Montag, 1. November 2021

Athen und die Erfindung der Demokratie


Demokratie ist aktuell wie kaum zuvor – und wirft wie nie zuvor Fragen auf. In seinem Buch „Was ist Demokratie? Geschichte und Gegenwart“ verknüpft Paul Nolte die historischen Perspektiven und grundsätzlichen Fragen mit den aktuellen Problemen und zeigt auf, dass die Geschichte der Demokratie nie nur von Wachstum, Fortschritt und Erfüllung handelte. Sie war immer zugleich eine krisenhafte Suche nach der Auflösung von Konflikten und Widersprüchen. 

Die Demokratie beginnt vor mehr als zweieinhalbtausend Jahren, als athenische Bürger die Herrschaft des Volkes zum ersten Mal praktizierten.
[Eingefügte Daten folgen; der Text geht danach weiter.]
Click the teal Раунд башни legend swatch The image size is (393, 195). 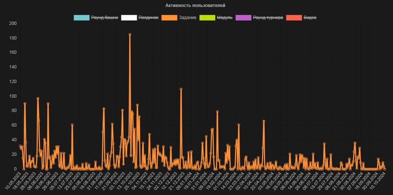click(x=81, y=18)
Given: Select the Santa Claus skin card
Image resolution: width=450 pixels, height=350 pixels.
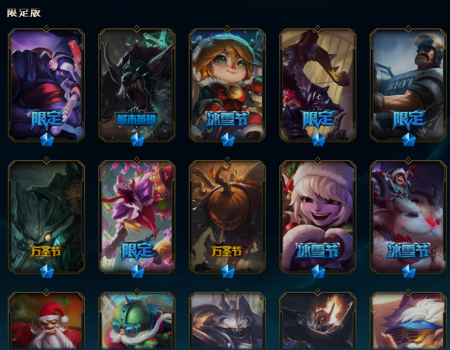Looking at the screenshot, I should [x=46, y=321].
Die Bürger von Athen überließen die Regierung ihrer Polis, also ihres stadtstaatlichen Gemeinwesens, nicht einem König oder einer aristokratischen Elite, sondern regierten sich selbst: frei und einander gleich; durch die Übernahme von Ämtern und unmittelbar in der Volksversammlung.

Die Demokratie - eine "Erfindung" der Griechen!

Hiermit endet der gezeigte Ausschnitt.